A celebration of the life of Professor Emerita Virginia Jeanne Rock will be held on Friday, Dec. 18 from 5 to 10pm at Stong College, Stong College Masters Dining Room, as an opportunity to remember and reflect on her many contributions to York University and the field of education.

Virginia Jeanne Rock

Virginia Jeanne Rock

Rock died at the age of 92 on Nov. 17.

She will be remembered by many as, first and foremost, a humanist.

Rock arrived at York in 1965. She was widely known in the York community for her contributions to the Department of English and the American Studies Program, as both a writer and a lecturer. She also served as the graduate program director in the Department of English in the 1980s.

Rock was also the founding Master of Stong College, serving in that role from 1969 to 1978. She was involved in the design of the college building, and introduced participatory democracy (with open committees and town hall ‘general’ meetings) as a way of building a community of students, fellows and staff.
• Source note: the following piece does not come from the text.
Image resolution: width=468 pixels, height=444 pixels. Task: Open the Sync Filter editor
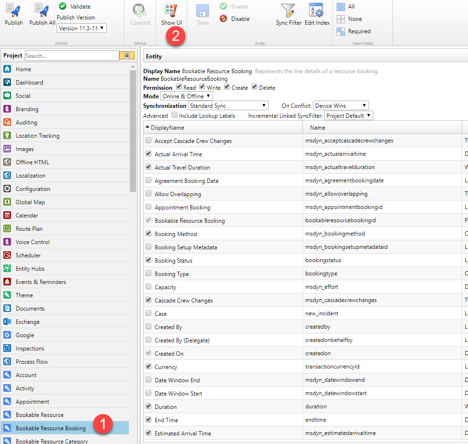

She was known as an innovator, and created a first-year general arts program for students that drew upon the talents of leading Canadians and York University.

During her time at York, she exhibited a high level of energy and enthusiasm; she attended almost every college event, and worked long hours, very often forfeiting her own opportunities to help colleagues and students in need, and to take on meaningful issues. She pushed hard to create a cultural life in the college, that included an art gallery, theatre, music rooms, guest performances, symposia, etc., and contributed an article to the college newspaper virtually every issue while she was master.

She was an outstanding role model for young women in a male-dominant organization and time period, and created York’s first Women’s Centre in 1976 in Stong College. She was also involved in creating the School for Women’s Studies.

Rock retired from York University in 1989, but continued to be heavily involved. Admired by her students and faculty alike, she loved and contributed to York well after retirement, continuing as a fellow of Stong and staying in touch with many faculty, staff, administrators and students.

In addition, she is a benefactor of York University and contributor to the Clara Thomas Archives and the Nellie Langford Rowell Library of York University, as well as the Virginia Rock Scholarship at Stong College.

She was the honorary chair of Stong College during its 25th anniversary alumni weekend in 1994, and was awarded an honorary doctorate by York University in June 1994. Rock remained an active fellow of Stong until she was hospitalized in May 2015.

Her career in the field of education spanned 60 years, and prior to her time at York University, Rock taught in Poland and the United States. She was also a co-founder of the Canadian Association of American Studies and served as an early president.